The Building Where It Happened
The address, 150 Main Street, belongs to The Brick of Hackensack. It's a 14-story mixed-use building that opened in December 2021, and it gets described in coverage as a luxury high-rise. So this wasn't some run-down walk-up with a busted garbage system. It's a newer tower, and the chute still managed to back up enough to both catch a falling person and bury her in the process.
Representatives for the building declined to comment when local reporters reached out. That's a pretty common move when something like this happens on the property, but it leaves a lot of questions about the chute itself unanswered.
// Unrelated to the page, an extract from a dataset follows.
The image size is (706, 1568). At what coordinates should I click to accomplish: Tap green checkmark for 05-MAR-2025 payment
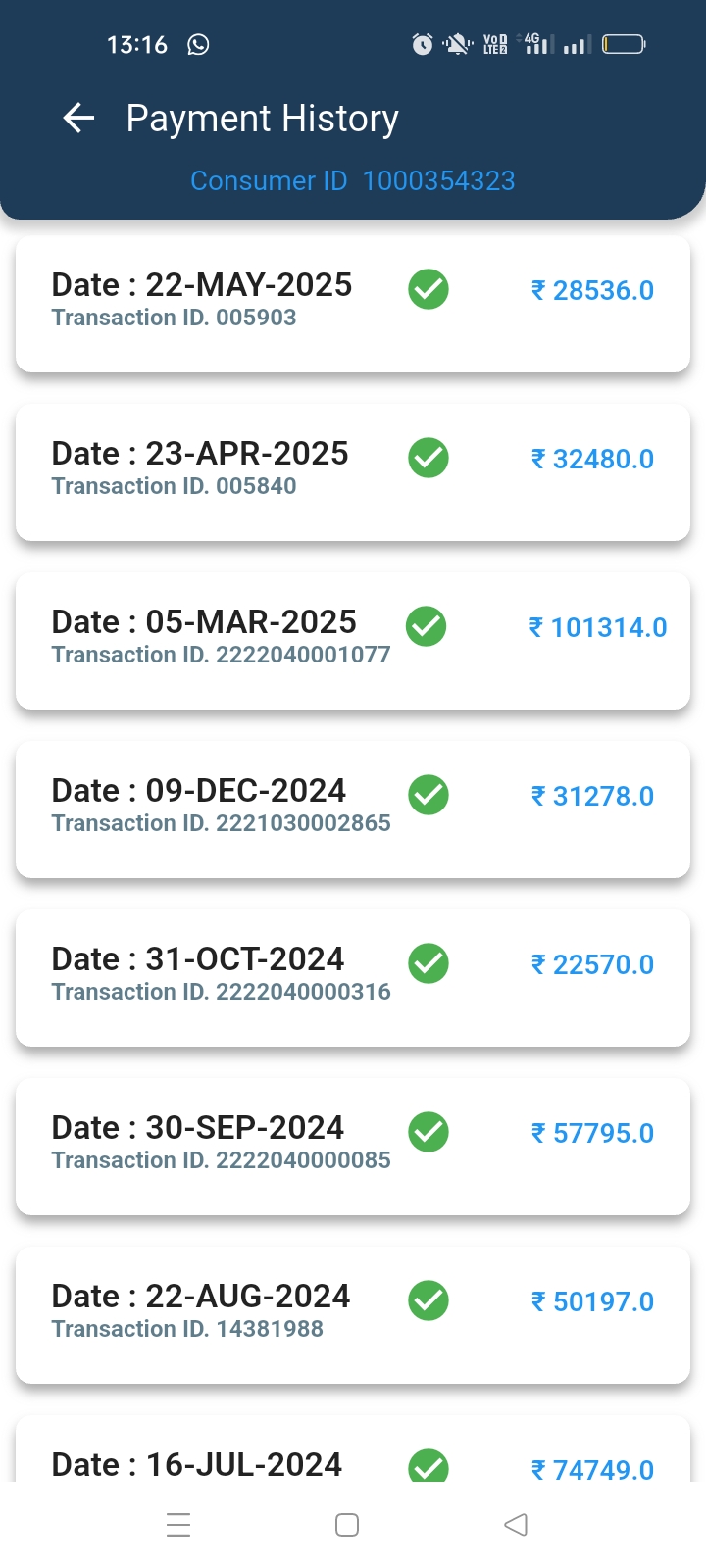pos(427,626)
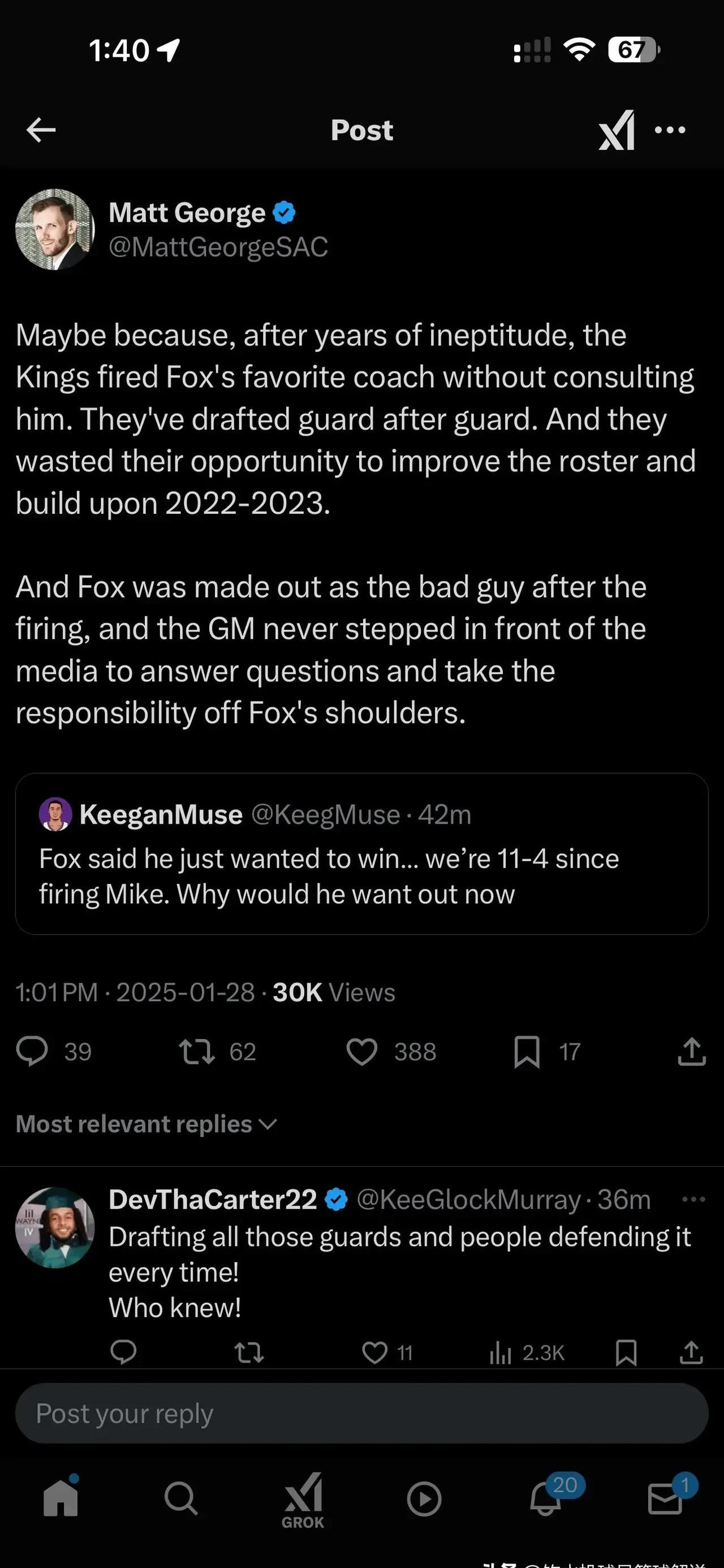
Task: Open the Messages tab
Action: point(665,1498)
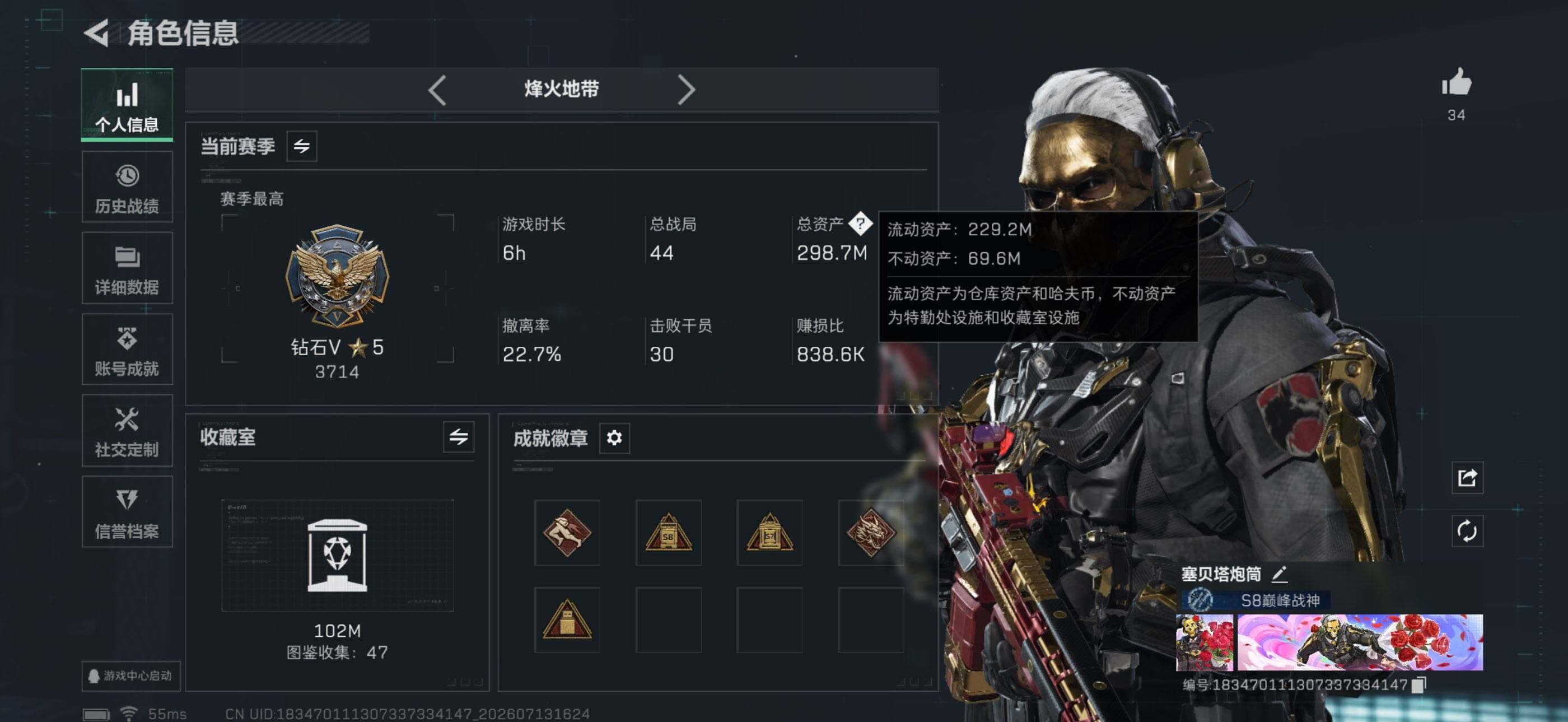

A Rescue the Fire Chief Had Never Seen
Fire Chief Keith Rosazza did not try to dress this one up. He flat-out called it "very unusual" and said the department had never encountered a rescue quite like it. That's coming from people who run hard calls for a living.
"We're used to unusual falls," Rosazza said. "A lot of the things we train for can be applied to multiple types of scenarios like this, with people trapped, so we go back to our training." He also broke down the part that actually got her out. "They used saws to breach it and they were luckily able to remove the trash out from the bottom that had accumulated in the chute, so that they were able to safely remove the victim that way."
That word, "luckily," is doing a lot of work. A 3-foot chute, a 10-story drop, and the one thing standing between her and the bottom was a clog of garbage bags. The same backup that made this such a difficult, slow, messy rescue is also why there was somebody alive to rescue.
The woman was rushed to Hackensack University Medical Center with significant injuries and remained hospitalized the next day. The hurt firefighter was treated for the cut to his arm. And a luxury tower in Hackensack got a very loud reminder of why those chutes are supposed to stay clear.
It's the kind of call that sounds like a tall tale around the firehouse, except the photos back it up: a metal chute peeled open from the side of a building, garbage knee-deep on the floor, and a 28-minute clock that ended with a person carried out feet-first and still breathing.